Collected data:
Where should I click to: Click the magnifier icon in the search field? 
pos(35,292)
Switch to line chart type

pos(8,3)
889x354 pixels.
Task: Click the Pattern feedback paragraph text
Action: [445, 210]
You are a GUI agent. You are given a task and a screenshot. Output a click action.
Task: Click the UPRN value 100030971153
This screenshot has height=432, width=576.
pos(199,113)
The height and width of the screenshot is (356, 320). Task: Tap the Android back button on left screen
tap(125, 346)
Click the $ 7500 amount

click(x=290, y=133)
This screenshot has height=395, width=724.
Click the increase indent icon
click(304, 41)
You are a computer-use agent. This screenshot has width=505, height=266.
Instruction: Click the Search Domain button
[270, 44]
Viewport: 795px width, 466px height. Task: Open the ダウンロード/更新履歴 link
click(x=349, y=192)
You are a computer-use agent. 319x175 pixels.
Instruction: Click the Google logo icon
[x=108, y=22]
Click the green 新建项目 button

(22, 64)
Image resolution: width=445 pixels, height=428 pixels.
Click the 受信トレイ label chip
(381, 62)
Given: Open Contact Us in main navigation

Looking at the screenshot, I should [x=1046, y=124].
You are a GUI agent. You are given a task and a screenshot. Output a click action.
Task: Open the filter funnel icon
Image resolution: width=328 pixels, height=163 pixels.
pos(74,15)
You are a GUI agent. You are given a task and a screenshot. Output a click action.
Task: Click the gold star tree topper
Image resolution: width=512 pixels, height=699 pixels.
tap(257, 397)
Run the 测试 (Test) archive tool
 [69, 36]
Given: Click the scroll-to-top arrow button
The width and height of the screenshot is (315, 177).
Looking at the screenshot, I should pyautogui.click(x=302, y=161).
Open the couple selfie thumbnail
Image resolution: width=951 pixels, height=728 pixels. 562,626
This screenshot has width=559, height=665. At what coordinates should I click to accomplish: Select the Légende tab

▸ EXERCISE OBJECTIVE
The complete set of entries above must be reproduced verbatim.

▸ SOLUTION TO THIS PROBLEM
Where should I click to: Click the magnifier icon in the search field? 
pos(35,292)
Switch to line chart type

pos(8,3)
889x354 pixels.
Task: Click the Pattern feedback paragraph text
Action: [445, 210]
You are a GUI agent. You are given a task and a screenshot. Output a click action.
Task: Click the UPRN value 100030971153
This screenshot has height=432, width=576.
pos(199,113)
The height and width of the screenshot is (356, 320). Task: Tap the Android back button on left screen
tap(125, 346)
Click the $ 7500 amount

click(x=290, y=133)
This screenshot has height=395, width=724.
Click the increase indent icon
click(304, 41)
You are a computer-use agent. This screenshot has width=505, height=266.
Instruction: Click the Search Domain button
[270, 44]
Viewport: 795px width, 466px height. Task: Open the ダウンロード/更新履歴 link
click(x=349, y=192)
You are a computer-use agent. 319x175 pixels.
Instruction: Click the Google logo icon
[x=108, y=22]
Click the green 新建项目 button

(22, 64)
Image resolution: width=445 pixels, height=428 pixels.
Click the 受信トレイ label chip
(381, 62)
Given: Open Contact Us in main navigation

Looking at the screenshot, I should [x=1046, y=124].
You are a GUI agent. You are given a task and a screenshot. Output a click action.
Task: Open the filter funnel icon
Image resolution: width=328 pixels, height=163 pixels.
pos(74,15)
You are a GUI agent. You are given a task and a screenshot. Output a click action.
Task: Click the gold star tree topper
Image resolution: width=512 pixels, height=699 pixels.
tap(257, 397)
Run the 测试 (Test) archive tool
 [69, 36]
Given: Click the scroll-to-top arrow button
The width and height of the screenshot is (315, 177).
Looking at the screenshot, I should pyautogui.click(x=302, y=161).
Open the couple selfie thumbnail
Image resolution: width=951 pixels, height=728 pixels. 562,626
This screenshot has width=559, height=665. At what coordinates should I click to accomplish: Select the Légende tab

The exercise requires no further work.